If we assume, per the comment, that the last lines are somewhere in a method of B, then self points to some instance of B. super also points to that same instance of B. But when you use self to call foo , the search for an implementation of foo starts with class B. When you use super , the search for a foo starts with B's superclass, A.

super is especially handy when you want to preserve the inherited behavior, but add something on. So, we could have B's implementation of foo call A's version using [super foo] . Without super there'd be no way to call the inherited method, and calling foo from the overridden method would result in infinite recursion.

When you call a method of self (or rather send a message to self in Objective-C terms) the runtime will search for an implementation of that method in the inheritance hierarchy, starting with self , going up to NSObject . So if self implemented that method, it will be executed. If not, the super class will be checked and so on.

Sending the message to super is very similar, with the exception that the runtime will start looking for an implementation in super and skip self .

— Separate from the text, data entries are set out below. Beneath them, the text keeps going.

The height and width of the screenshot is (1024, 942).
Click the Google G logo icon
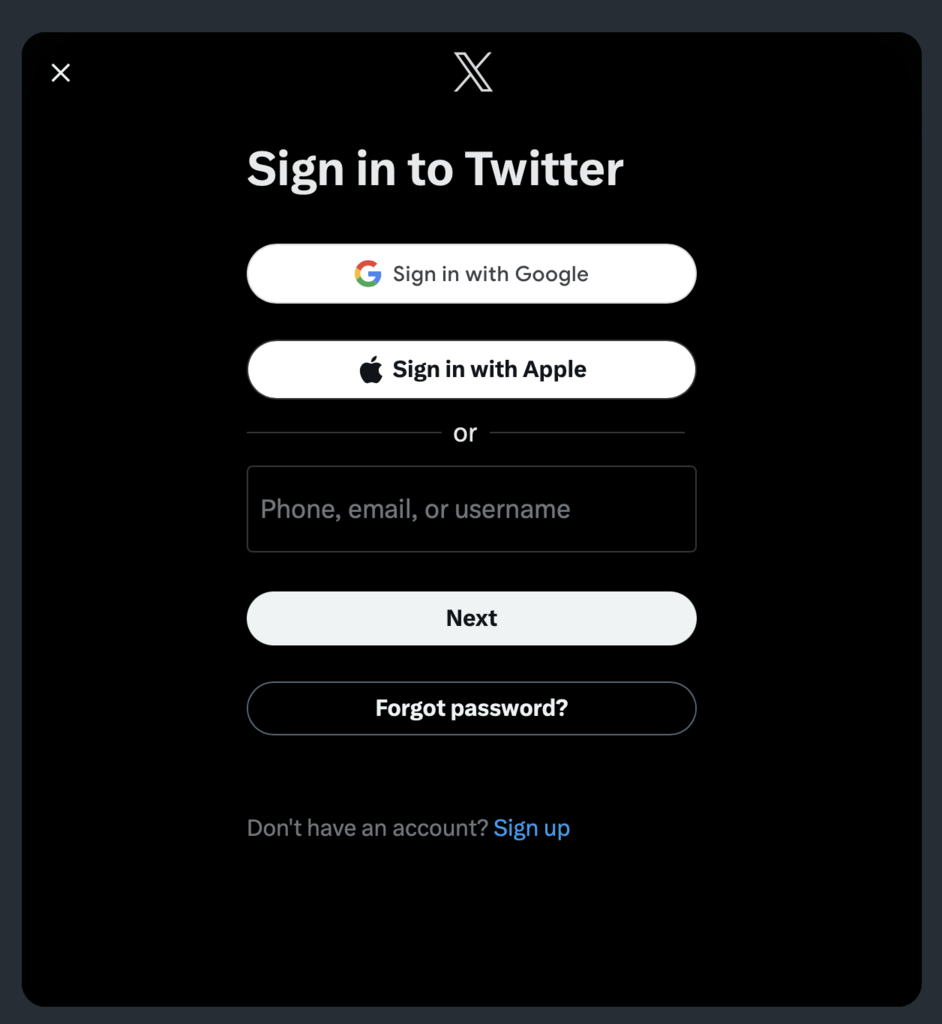click(x=368, y=274)
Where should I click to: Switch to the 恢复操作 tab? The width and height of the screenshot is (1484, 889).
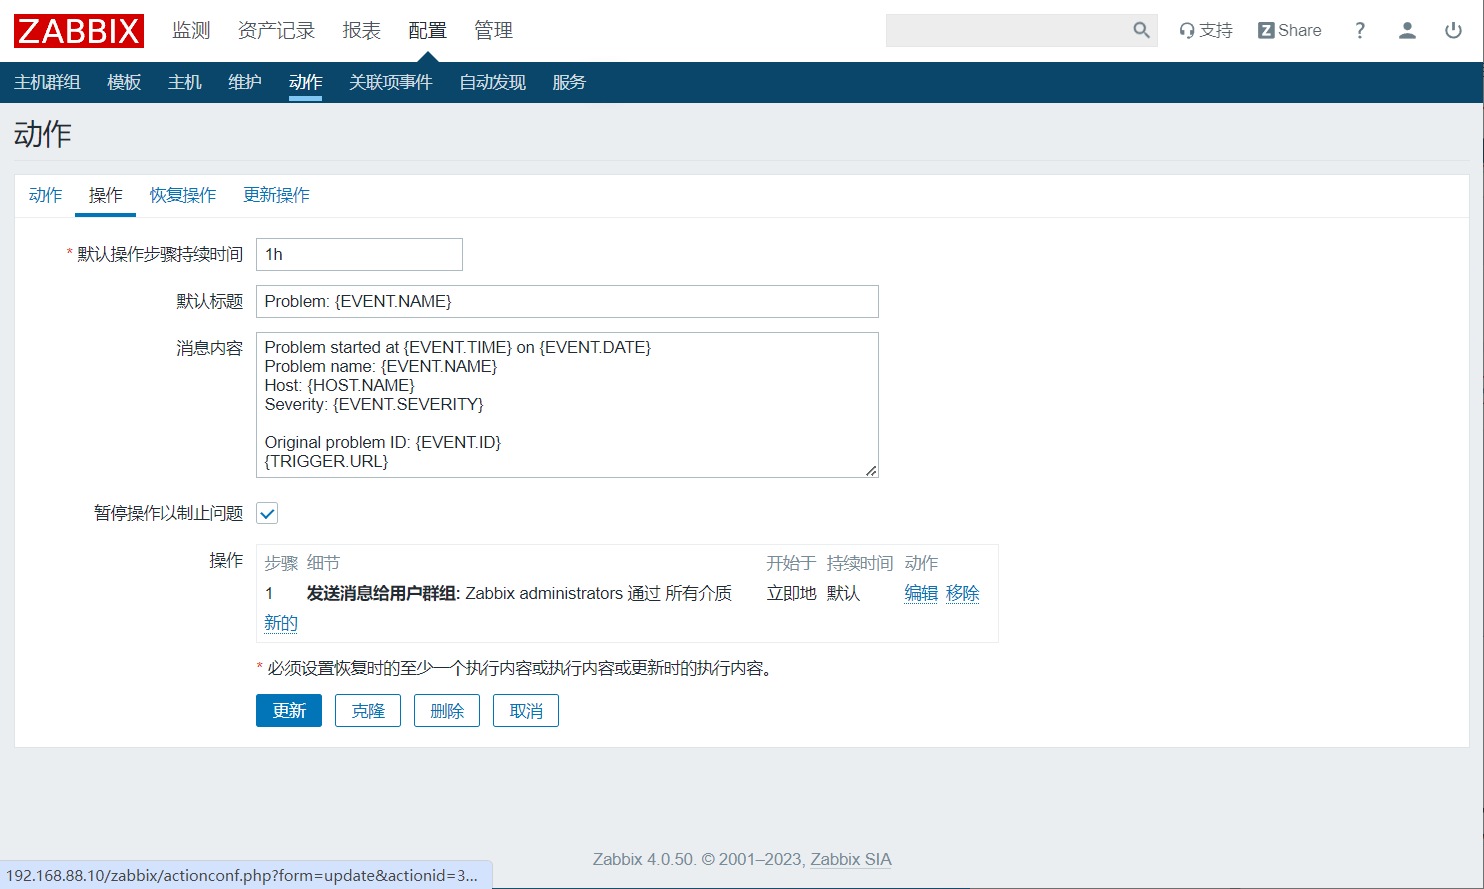pos(183,195)
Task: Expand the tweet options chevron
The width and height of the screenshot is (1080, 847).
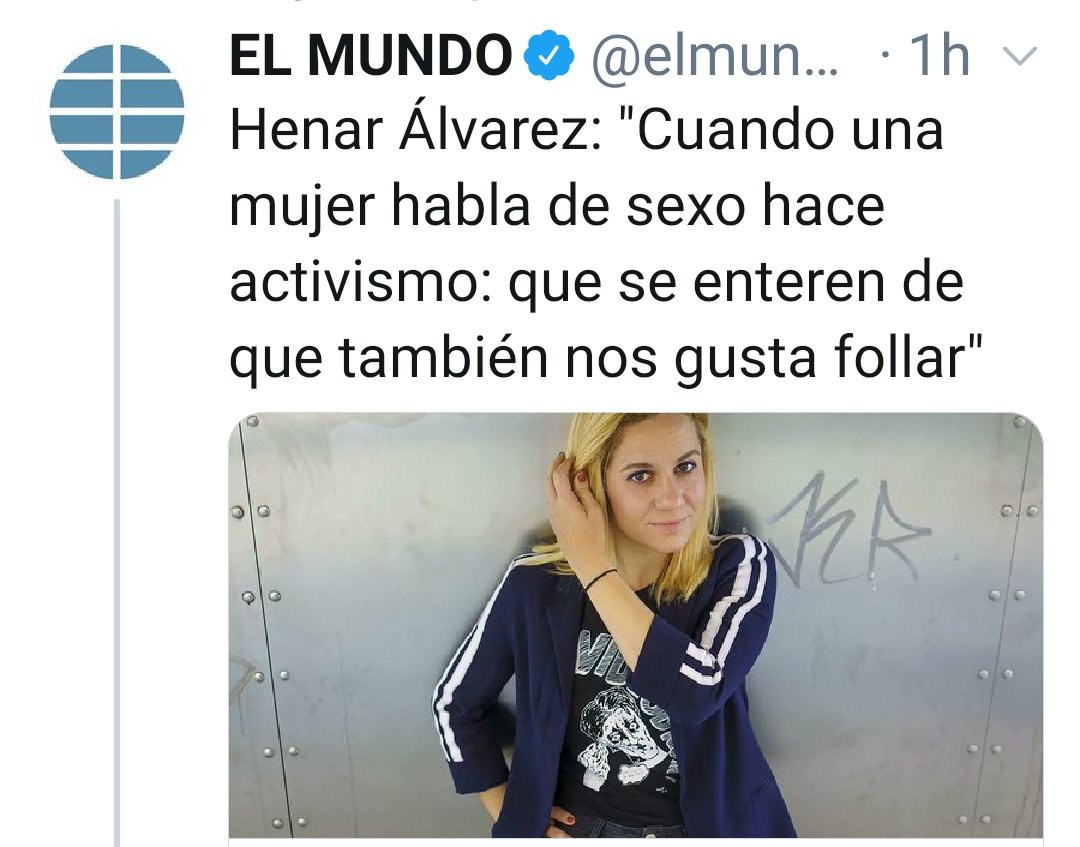Action: 1019,56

Well sometimes, in a subclass, you might override a function that was already defined in the parent class. Frequently this happens in the init function. So if you need to call the parent class's init function you call super. If you need the subclass' function you call self. If only the parent has the function declared then Self and super act the same. But if only the subclass has the declaration then you cannot call the function from super.